Lamento decir que no tengo un final demasiado satisfactorio para esta anécdota más bien ridícula, salvo para certificarte que todo esto sucedió en realidad. Supongo que por razones de integridad, debo confesar que por muchos años sufrí dolores de cabeza. ¿Será que eso tiene que ver con estos extraños incidentes?
Tal vez algunos puedan no pensar de ese modo—las migrañas, a fin de cuentas, tienen un componente neurológico. Tanto la macroscopía como la microscopia son formas particulares de alucinación, que inciden en que la sensación que se tiene de los objetos del mundo, o del sujeto (yo, en este caso), han crecido hasta proporciones gigantescas o contraído a tamaños pequeñitos.
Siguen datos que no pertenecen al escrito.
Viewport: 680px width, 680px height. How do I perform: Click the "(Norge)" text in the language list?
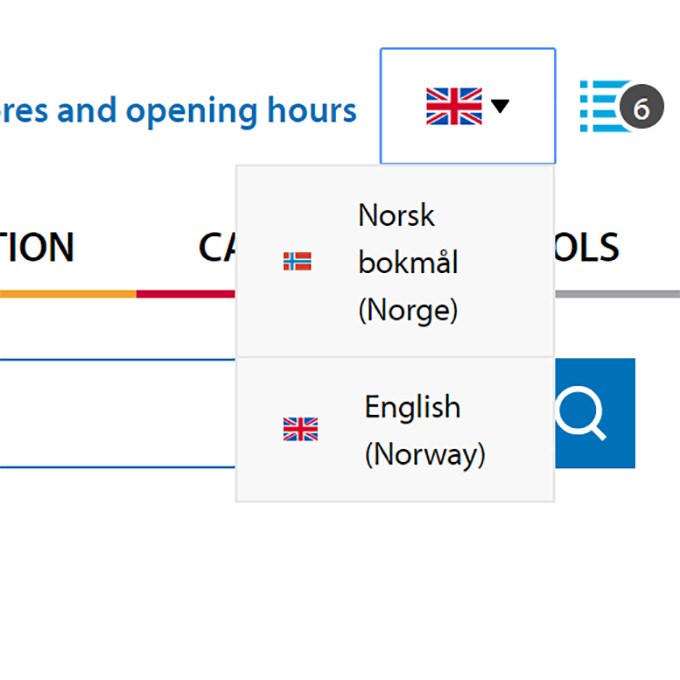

Ciertamente, no se trata de formas comunes de alucinación; estas son tal vez mejor conocidas como síntomas relativamente poco comunes que sufren algunos afectados por migrañas. También se sabe que ocurren en algunos casos que otrora eran conocidos como epilepsia del lóbulo temporal (a la que actualmente se le llama ataque parcial complejo). Por ese motivo, debo decirte que he pasado por más de un examen neurológico y me declararon completamente sano—al menos en este aspecto.
Estos síntomas tienen también una encarnación literaria; algunos críticos sostienen que están al origen del crecimiento y encogimiento de las transformaciones corporales que sufre Alicia en el curso de sus aventuras,
en el País de las Maravillas de Lewis Carol—‘bébanme’, de veras.
Por supuesto, hay quienes atribuyen las transformaciones corporales de Alicia a las setas sobre las cuales se sentó el ciempiés o lo que sea que haya estado fumando. Aquellos que no son despistados fácilmente por toscas racionalizaciones materialistas bien podrían considerar lo que Patanjali nos dice en sus Yoga Sutras:
La adquisición de poder sobre los elementos otorga al asceta diversos perfeccionamientos: el poder para proyectar su cuerpo al más mínimo átomo, o expandirse al tamaño del mayor de los seres; crecer en peso o en luminosidad; extender su cuerpo o sus miembros a cualquier tamaño; doblegar la voluntad de otros a la suya propia… (Yoga Sutras, Libro 3, verso 46)
Si esta es la verdad de una historia verdadera—y lo es—¿cuál puede ser su significado? ¿Cómo puedo explicarla? Como un sueño, ¿un síntoma neurológico, tal vez el logro accidental y no merecido de uno de los siddhis logrados por maestros de yoga, una alucinación o algo del todo diferente? Puedes escoger cualquier explicación que desees. Por mi parte, no echaré lodo al agua con interpretaciones. ¿Para que confundir más las cosas?